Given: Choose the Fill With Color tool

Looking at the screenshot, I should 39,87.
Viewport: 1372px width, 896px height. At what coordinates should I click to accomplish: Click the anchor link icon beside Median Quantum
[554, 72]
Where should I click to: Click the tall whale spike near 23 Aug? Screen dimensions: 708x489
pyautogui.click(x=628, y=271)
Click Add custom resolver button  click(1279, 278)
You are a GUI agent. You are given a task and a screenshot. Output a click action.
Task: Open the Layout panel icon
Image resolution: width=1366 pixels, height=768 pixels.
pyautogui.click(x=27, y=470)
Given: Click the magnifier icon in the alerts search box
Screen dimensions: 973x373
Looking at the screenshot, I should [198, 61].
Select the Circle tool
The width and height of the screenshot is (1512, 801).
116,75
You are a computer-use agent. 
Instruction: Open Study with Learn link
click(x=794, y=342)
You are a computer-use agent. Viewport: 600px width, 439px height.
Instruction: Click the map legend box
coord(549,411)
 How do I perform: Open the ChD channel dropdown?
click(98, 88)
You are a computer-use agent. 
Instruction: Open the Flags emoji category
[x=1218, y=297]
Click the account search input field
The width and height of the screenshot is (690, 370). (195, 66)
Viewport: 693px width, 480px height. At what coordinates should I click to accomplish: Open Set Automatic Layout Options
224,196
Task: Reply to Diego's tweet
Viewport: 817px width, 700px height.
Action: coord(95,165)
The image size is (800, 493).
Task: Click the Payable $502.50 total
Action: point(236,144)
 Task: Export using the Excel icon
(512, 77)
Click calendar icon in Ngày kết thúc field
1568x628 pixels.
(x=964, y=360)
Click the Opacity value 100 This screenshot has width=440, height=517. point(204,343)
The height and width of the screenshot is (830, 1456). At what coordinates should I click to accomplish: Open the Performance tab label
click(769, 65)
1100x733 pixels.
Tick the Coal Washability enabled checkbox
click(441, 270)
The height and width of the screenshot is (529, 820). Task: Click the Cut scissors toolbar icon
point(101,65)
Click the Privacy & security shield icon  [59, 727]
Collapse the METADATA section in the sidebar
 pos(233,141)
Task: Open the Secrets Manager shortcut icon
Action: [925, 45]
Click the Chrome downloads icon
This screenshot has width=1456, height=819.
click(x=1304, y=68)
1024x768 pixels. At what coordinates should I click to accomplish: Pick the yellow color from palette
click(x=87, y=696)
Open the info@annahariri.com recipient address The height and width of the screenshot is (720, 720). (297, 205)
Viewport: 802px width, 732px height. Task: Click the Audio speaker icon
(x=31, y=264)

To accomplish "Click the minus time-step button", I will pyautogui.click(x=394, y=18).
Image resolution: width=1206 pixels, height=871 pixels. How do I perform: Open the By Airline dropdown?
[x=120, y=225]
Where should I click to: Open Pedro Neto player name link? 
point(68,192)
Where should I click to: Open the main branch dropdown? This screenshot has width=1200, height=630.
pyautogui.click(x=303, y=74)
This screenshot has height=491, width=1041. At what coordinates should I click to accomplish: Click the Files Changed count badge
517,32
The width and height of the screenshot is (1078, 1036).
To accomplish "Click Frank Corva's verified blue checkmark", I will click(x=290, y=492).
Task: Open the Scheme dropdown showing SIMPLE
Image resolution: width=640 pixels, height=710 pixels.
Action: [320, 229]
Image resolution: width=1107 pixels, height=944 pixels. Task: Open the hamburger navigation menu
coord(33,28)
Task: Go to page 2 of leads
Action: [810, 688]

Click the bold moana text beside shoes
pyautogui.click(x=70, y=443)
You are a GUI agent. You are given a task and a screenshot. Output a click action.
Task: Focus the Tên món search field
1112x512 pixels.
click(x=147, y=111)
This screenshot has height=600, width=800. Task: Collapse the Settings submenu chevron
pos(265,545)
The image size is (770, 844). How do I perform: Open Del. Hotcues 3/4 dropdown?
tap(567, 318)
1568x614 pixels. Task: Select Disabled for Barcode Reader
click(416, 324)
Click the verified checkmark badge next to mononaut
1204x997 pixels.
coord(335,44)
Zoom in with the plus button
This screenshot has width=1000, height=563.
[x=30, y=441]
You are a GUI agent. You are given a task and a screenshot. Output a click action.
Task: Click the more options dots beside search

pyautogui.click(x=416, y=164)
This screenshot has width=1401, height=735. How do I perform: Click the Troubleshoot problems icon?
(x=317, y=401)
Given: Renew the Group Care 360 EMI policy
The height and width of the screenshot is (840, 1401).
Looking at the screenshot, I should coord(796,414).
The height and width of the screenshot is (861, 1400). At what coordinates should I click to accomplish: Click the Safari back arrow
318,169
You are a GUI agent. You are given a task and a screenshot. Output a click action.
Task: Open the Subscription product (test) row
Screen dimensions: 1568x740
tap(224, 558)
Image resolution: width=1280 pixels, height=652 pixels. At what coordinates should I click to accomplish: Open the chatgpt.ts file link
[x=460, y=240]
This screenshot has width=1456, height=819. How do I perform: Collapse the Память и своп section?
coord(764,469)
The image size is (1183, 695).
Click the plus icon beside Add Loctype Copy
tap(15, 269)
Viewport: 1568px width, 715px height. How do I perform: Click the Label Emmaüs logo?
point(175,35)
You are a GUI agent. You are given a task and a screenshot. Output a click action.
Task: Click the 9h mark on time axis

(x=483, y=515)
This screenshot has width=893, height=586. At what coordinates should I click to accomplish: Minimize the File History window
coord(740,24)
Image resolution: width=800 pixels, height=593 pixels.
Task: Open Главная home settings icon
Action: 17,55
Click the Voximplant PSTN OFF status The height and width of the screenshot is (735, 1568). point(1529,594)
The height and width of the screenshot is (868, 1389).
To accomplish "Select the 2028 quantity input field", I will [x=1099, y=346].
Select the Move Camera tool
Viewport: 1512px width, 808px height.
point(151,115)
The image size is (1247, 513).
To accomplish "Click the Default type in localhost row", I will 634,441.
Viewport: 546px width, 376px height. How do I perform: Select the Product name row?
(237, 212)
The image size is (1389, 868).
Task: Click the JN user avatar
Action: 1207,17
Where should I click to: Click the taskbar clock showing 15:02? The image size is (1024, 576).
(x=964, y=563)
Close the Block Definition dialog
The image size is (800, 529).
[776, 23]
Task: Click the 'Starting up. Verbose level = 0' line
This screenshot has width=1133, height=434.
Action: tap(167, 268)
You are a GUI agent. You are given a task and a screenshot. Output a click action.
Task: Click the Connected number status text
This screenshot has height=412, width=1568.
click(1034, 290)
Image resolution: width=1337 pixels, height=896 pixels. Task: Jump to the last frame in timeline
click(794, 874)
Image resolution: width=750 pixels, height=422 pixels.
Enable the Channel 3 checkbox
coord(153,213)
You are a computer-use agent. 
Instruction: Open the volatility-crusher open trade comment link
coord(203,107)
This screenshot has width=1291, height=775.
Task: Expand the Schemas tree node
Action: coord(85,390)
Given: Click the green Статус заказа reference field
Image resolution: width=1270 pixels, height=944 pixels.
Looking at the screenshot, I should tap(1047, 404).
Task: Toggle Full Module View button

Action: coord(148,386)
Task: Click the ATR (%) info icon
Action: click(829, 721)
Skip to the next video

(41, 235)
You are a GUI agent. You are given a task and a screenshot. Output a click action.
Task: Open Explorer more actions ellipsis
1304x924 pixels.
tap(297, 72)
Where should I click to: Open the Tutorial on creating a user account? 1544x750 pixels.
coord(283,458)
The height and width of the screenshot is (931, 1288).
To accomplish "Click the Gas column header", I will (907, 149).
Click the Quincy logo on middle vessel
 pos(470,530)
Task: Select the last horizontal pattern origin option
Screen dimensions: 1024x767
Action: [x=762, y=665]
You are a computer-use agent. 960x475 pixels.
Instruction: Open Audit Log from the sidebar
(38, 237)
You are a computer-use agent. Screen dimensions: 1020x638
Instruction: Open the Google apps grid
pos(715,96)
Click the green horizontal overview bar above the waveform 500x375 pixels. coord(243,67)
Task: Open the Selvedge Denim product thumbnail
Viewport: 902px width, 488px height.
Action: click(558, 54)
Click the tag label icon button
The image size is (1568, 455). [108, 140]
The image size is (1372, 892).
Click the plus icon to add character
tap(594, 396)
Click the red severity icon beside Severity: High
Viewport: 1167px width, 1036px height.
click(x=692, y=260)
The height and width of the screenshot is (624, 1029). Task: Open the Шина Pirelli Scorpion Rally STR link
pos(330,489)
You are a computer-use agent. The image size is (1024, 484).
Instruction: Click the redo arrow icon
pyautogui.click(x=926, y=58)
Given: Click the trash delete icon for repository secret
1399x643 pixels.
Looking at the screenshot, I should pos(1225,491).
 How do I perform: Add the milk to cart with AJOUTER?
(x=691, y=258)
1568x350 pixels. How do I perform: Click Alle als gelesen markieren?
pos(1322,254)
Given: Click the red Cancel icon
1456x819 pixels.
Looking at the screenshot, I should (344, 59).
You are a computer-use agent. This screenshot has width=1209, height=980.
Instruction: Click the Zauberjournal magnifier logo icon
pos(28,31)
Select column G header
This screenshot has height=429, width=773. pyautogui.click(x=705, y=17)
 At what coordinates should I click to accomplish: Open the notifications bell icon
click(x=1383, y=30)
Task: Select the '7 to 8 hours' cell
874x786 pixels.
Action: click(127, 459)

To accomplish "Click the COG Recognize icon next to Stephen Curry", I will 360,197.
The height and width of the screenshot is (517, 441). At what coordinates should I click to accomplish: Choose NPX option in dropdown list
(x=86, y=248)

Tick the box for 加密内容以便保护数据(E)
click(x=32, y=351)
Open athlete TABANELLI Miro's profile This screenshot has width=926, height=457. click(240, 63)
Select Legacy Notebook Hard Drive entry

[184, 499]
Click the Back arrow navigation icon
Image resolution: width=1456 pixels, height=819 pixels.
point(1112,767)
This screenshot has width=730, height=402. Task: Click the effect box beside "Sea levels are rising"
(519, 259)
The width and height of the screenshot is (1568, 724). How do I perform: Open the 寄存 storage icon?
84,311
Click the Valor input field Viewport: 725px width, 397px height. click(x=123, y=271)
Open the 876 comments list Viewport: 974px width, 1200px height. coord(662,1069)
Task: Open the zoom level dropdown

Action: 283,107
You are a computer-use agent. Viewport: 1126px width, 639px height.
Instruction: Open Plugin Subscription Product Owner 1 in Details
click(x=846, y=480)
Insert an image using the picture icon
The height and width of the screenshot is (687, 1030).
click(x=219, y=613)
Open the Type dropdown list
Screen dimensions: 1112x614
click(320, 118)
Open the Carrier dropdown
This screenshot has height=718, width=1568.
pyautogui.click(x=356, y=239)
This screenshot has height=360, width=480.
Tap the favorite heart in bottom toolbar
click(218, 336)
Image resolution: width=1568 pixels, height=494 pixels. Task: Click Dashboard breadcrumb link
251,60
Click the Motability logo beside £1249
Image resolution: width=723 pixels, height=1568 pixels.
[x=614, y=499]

════

◆ **PROBLEM TO WORK ON**
Return verbatim the lines of the listing beginning with the line containing "Where should I click to: Open the main" and continuing through the line containing "(x=317, y=401)", both included.

◆ **SOLUTION FOR THIS TASK**
Where should I click to: Open the main branch dropdown? This screenshot has width=1200, height=630.
pyautogui.click(x=303, y=74)
This screenshot has height=491, width=1041. At what coordinates should I click to accomplish: Click the Files Changed count badge
517,32
The width and height of the screenshot is (1078, 1036).
To accomplish "Click Frank Corva's verified blue checkmark", I will click(x=290, y=492).
Task: Open the Scheme dropdown showing SIMPLE
Image resolution: width=640 pixels, height=710 pixels.
Action: [320, 229]
Image resolution: width=1107 pixels, height=944 pixels. Task: Open the hamburger navigation menu
coord(33,28)
Task: Go to page 2 of leads
Action: [810, 688]

Click the bold moana text beside shoes
pyautogui.click(x=70, y=443)
You are a GUI agent. You are given a task and a screenshot. Output a click action.
Task: Focus the Tên món search field
1112x512 pixels.
click(x=147, y=111)
This screenshot has height=600, width=800. Task: Collapse the Settings submenu chevron
pos(265,545)
The image size is (770, 844). How do I perform: Open Del. Hotcues 3/4 dropdown?
tap(567, 318)
1568x614 pixels. Task: Select Disabled for Barcode Reader
click(416, 324)
Click the verified checkmark badge next to mononaut
1204x997 pixels.
coord(335,44)
Zoom in with the plus button
This screenshot has width=1000, height=563.
[x=30, y=441]
You are a GUI agent. You are given a task and a screenshot. Output a click action.
Task: Click the more options dots beside search

pyautogui.click(x=416, y=164)
This screenshot has width=1401, height=735. How do I perform: Click the Troubleshoot problems icon?
(x=317, y=401)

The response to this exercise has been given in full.